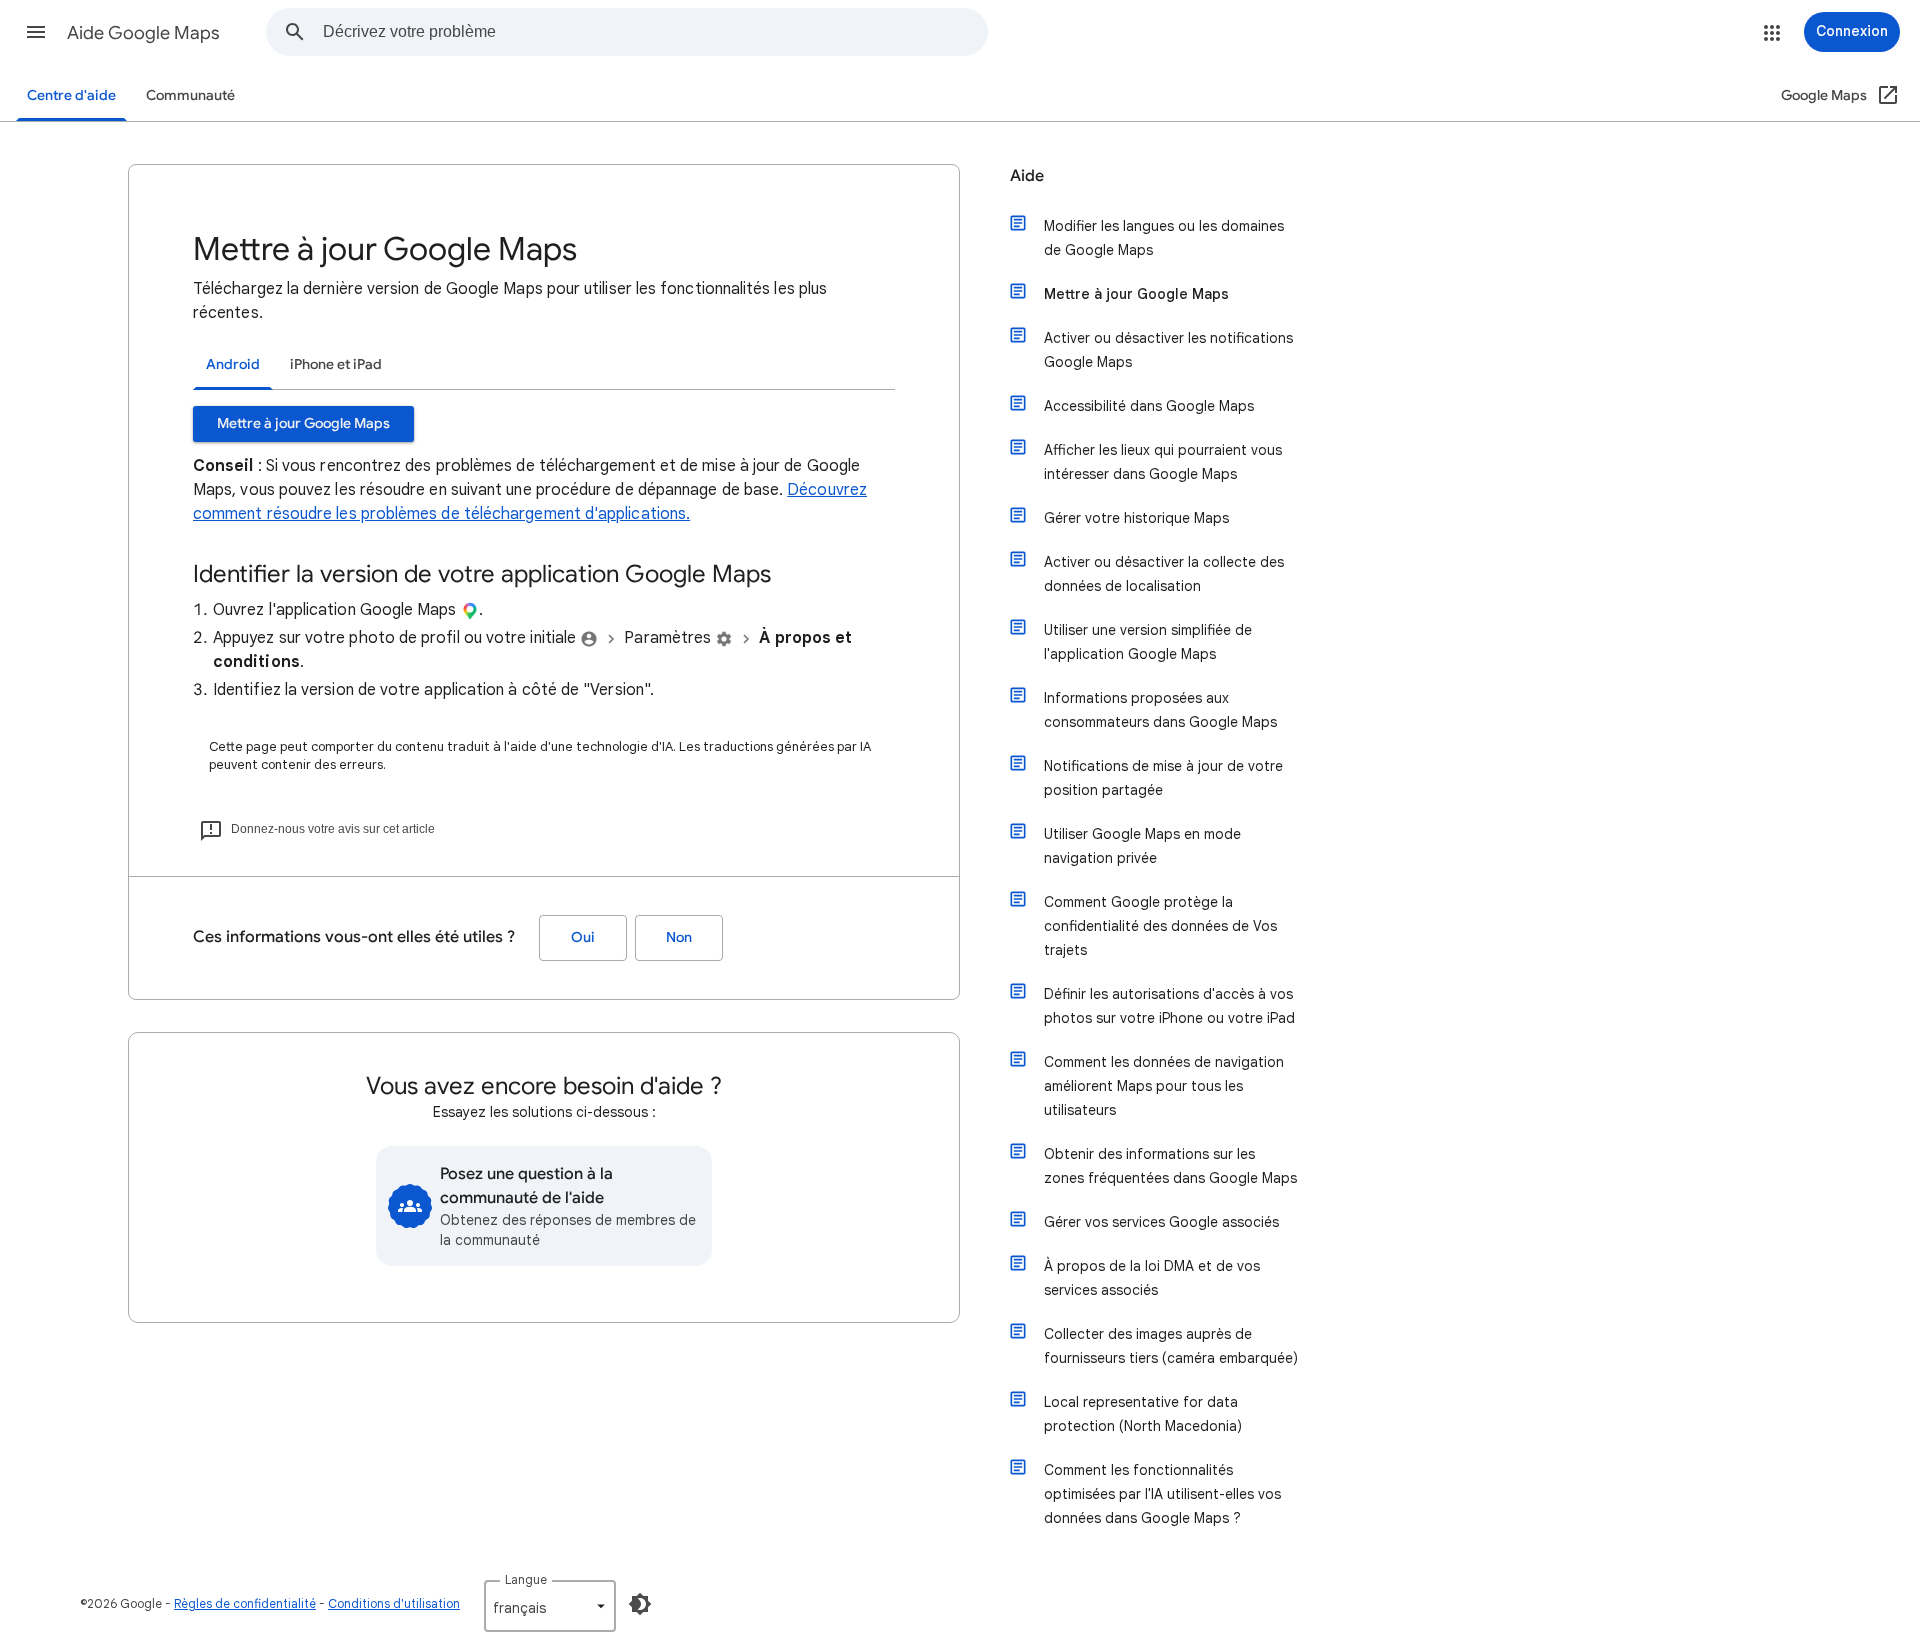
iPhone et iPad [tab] (336, 364)
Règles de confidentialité (245, 1603)
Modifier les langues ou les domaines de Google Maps (1164, 238)
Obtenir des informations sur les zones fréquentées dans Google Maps (1170, 1166)
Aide (1027, 176)
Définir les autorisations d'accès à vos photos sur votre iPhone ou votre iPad (1169, 1006)
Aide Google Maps (143, 33)
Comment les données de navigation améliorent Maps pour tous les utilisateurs (1164, 1086)
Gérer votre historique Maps (1136, 518)
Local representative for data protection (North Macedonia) (1143, 1414)
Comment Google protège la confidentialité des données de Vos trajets (1160, 926)
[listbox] (550, 1606)
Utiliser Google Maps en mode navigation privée (1142, 846)
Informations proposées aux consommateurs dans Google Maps (1160, 710)
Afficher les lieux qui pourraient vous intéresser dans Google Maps (1163, 462)
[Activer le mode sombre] (640, 1604)
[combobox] (655, 32)
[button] (36, 32)
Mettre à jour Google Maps (303, 423)
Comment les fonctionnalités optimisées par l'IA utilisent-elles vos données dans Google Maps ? (1162, 1494)
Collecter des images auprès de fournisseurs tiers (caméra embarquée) (1171, 1346)
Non (679, 937)
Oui (583, 937)
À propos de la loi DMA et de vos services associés (1152, 1278)
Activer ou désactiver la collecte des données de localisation (1164, 574)
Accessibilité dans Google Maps (1149, 406)
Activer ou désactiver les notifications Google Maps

* **Exercise**: Extract every line from the one with "[button] (36, 32)" down to the final line above, both included, exactly as written.

* **Exercise solution**:
[button] (36, 32)
Mettre à jour Google Maps (303, 423)
Comment les fonctionnalités optimisées par l'IA utilisent-elles vos données dans Google Maps ? (1162, 1494)
Collecter des images auprès de fournisseurs tiers (caméra embarquée) (1171, 1346)
Non (679, 937)
Oui (583, 937)
À propos de la loi DMA et de vos services associés (1152, 1278)
Activer ou désactiver la collecte des données de localisation (1164, 574)
Accessibilité dans Google Maps (1149, 406)
Activer ou désactiver les notifications Google Maps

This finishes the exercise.